In performing stereotactic radiosurgery, physicians use sophisticated technology
to direct powerful, beams of ionizing radiation to the tumor or abnormality.
Because the radiation is so precisely focused, nearby healthy tissues
and other structures are unharmed. Since no incision is required, the
procedure is virtually painless. Patients return home the same day and
can resume normal activities right away.
The three types of stereotactic radiosurgery are:
- cobalt-60 based (photon)
- particle beam (proton)
- linear accelerator-based (linac)
What conditions are treated with stereotactic radiosurgery?

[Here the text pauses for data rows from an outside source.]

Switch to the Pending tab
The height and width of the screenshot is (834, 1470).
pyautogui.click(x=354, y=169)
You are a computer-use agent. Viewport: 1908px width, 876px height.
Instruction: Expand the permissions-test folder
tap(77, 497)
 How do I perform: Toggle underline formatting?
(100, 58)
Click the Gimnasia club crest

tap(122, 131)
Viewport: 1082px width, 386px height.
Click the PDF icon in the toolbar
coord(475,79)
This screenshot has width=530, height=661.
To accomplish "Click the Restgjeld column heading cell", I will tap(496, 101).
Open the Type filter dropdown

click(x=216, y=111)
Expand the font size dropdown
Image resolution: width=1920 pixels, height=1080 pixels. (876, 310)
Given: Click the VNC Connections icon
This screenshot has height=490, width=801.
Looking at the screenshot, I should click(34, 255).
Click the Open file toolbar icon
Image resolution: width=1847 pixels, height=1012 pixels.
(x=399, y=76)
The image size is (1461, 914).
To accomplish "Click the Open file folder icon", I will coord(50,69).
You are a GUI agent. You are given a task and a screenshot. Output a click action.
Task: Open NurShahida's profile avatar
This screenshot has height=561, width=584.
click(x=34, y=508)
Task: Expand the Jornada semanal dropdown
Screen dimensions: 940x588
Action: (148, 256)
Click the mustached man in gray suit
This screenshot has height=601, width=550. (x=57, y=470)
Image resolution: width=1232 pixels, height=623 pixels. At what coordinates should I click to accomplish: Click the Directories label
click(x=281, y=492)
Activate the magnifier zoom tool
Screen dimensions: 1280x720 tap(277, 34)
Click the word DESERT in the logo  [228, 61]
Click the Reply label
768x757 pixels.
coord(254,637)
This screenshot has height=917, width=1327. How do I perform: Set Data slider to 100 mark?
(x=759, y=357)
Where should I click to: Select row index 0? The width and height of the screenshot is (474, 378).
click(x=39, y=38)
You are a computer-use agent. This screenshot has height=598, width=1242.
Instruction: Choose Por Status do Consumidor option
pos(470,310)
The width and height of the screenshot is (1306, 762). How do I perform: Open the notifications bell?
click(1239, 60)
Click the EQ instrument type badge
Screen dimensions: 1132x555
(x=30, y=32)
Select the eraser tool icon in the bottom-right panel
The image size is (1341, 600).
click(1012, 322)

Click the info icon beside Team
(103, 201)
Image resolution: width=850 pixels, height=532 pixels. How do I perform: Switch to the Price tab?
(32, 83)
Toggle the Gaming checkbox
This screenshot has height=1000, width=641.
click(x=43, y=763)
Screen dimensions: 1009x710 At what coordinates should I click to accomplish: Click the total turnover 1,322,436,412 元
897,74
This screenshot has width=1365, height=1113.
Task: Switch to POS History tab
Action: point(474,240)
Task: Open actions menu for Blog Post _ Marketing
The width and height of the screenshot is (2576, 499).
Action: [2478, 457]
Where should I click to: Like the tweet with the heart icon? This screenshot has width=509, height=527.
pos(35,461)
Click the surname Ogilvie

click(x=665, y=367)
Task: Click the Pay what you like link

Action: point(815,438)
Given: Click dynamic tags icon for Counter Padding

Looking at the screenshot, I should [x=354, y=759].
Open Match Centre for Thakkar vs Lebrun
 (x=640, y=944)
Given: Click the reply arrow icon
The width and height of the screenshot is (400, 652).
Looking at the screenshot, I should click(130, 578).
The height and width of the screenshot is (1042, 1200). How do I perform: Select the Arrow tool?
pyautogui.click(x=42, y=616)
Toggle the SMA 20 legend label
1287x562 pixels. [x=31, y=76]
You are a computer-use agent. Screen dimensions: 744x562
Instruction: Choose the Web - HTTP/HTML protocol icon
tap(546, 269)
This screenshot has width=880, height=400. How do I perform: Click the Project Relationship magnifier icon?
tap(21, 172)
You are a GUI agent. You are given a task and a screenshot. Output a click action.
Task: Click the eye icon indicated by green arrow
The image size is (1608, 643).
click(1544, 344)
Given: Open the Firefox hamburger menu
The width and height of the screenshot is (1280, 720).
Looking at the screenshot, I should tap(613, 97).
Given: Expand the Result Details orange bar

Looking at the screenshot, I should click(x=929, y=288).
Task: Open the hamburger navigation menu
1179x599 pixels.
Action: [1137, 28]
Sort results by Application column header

Stereotactic radiosurgery can treat:
- metastatic brain tumors (tumors originally arising outside of the brain,
such as lung cancer or breast cancer)
- benign (non-cancerous) brain tumors, such as acoustic neuromas, meningiomas
and pituitary tumors
- malignant (cancerous) brain tumors
- arteriovenous malformations (a disorder of the blood vessels)
- trigeminal neuraligia
- certain seizure disorders
Stereotactic radiosurgery is an excellent option for patients who are not
good candidates for traditional open surgery, including patients whose
tumor or lesion is:
- inaccessible through open surgery
- located very close to arteries, nerves and other important structures in
the head and neck
How does stereotactic radiosurgery work?
As with other forms of radiation treatment, stereotactic radiosurgery does
not remove the tumor or lesion. Rather, the radiation breaks the DNA in
tumor cells so they are unable to reproduce. As a result, the targeted
lesion is converted to dead scar tissue and often becomes smaller over time.
With stereotactic radiosurgery, trained neurosurgeons, radiation oncologists
and other experts use 3-D computer-aided planning to map out the procedure
according to each patient's condition. Based on the computer mapping,
they apply complex technology to very accurately deliver radiation to
the treatment site.
Shrinkage of the tumor or lesion can take anywhere from a few months to
a few years, depending on the normal growth rate of the abnormality. Fast-growing
lesions, like malignant or metastatic tumors, tend to shrink more quickly
than benign tumors and blood vessel defects.